FIG. 18.1 The abdominoplasty system of treatment and classification is based on evaluating the treatable soft tissue layers of the abdomen. Type I (upper lift) is liposuction alone; Type II (upper right) is mini-abdominoplasty; Type III (lower left) modified abdominoplasty (or lower abdominoplasty or marriage abdominoplasty); Type IV (lower right) a full abdominoplasty without or with (lipoabdominoplasty) liposuction. (Pink = liposuction, yellow = undermining, green = excision).1
FIG. 18.3 Lipoabdominoplasty is based on the principle of undermining to the xiphoid in a narrowed tunnel leaving intact intercostal (Huger zone III) blood supply. Surrounding this is a zone of selective undermining that is done sharply to free any excessive skin bunching that occurs after rectus fascia plication. The zone of discontinuous undermining results from the blunt dissection of the liposuction cannula.3
The goal of abdominal contour surgery is the esthetic improvement of the abdomen with the least conspicuous scar feasible. Depending on the procedure performed, improvement can be achieved in varying degrees to the appearance of loose, damaged skin, rectus muscle diastasis, and excess fatty deposits, in order to create a firmer, flatter abdomen.

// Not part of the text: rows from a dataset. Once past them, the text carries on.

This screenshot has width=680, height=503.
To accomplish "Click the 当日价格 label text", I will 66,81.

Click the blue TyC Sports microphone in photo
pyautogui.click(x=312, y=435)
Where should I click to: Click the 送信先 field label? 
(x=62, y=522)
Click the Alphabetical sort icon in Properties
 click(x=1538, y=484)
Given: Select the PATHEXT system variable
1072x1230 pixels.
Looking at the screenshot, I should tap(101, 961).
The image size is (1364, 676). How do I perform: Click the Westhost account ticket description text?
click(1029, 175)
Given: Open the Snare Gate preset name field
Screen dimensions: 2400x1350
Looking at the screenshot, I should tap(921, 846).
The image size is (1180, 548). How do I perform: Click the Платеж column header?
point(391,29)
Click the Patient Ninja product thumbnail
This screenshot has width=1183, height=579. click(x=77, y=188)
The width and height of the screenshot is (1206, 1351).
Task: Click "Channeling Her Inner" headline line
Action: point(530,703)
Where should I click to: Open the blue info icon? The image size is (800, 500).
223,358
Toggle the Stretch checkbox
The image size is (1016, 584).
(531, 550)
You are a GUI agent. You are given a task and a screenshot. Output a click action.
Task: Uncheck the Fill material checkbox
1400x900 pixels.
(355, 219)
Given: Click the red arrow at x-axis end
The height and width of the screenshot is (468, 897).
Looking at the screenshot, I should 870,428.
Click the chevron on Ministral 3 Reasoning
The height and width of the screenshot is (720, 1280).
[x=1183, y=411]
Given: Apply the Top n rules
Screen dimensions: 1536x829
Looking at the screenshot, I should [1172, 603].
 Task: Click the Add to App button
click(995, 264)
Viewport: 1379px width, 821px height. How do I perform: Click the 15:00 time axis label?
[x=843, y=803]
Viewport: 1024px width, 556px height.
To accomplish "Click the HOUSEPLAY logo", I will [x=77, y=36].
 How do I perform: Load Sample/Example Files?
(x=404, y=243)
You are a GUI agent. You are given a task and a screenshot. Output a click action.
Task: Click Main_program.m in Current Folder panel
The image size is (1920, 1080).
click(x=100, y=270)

More than ever, today’s society emphasizes youthfulness and vitality, particularly as the first wave of the populous “Baby Boomer” generation passes 65. They are a population that has attempted to defy aging by being more health-conscious than any preceding demographic. However, from the age of the mid 30s onward in males and beginning in the premenopausal years in females the abdomen begins to change with the accumulation of intra-abdominal fat (apple), loosening skin, and widening of the rectus muscle diastasis. These problems are magnified following pregnancy in women, or in both genders with massive weight loss or fluctuations and are only self-controlled or rectified by the patient to a limited degree. For example, a fit male runner running 20 miles per week in his 20s would need to run over 50 miles a week in his 50s just to maintain his prior weight and appearance (even with maintenance most people report that their abdomen never looks the same as in earlier years). Otherwise, they might expect to gain approximately 1.5 kg (3.3 pounds) per decade and 1.5 cm ( of an inch) on their waistlines. Women over 40 years old would need to exercise over 1 hour a day to just retain the appearance of their earlier figure.
Females, in addition to the inevitable consequences of aging, are plagued by the changes that occur from pregnancy, which invariably and almost universally ravage the abdomen and breasts. (Hence the idea of breast and abdominal surgery being referred to as the “mommy makeover”. The male equivalent for improving the abdominal and chest area has been dubbed the “daddy do over”.)
In males and females the abdomen represents the region with the largest surface area of the body and a patient’s perception of its appearance often acts as a surrogate barometer for how an individual perceives their ideal weight, their level of fitness, their overall health and their physical appearance or attractiveness.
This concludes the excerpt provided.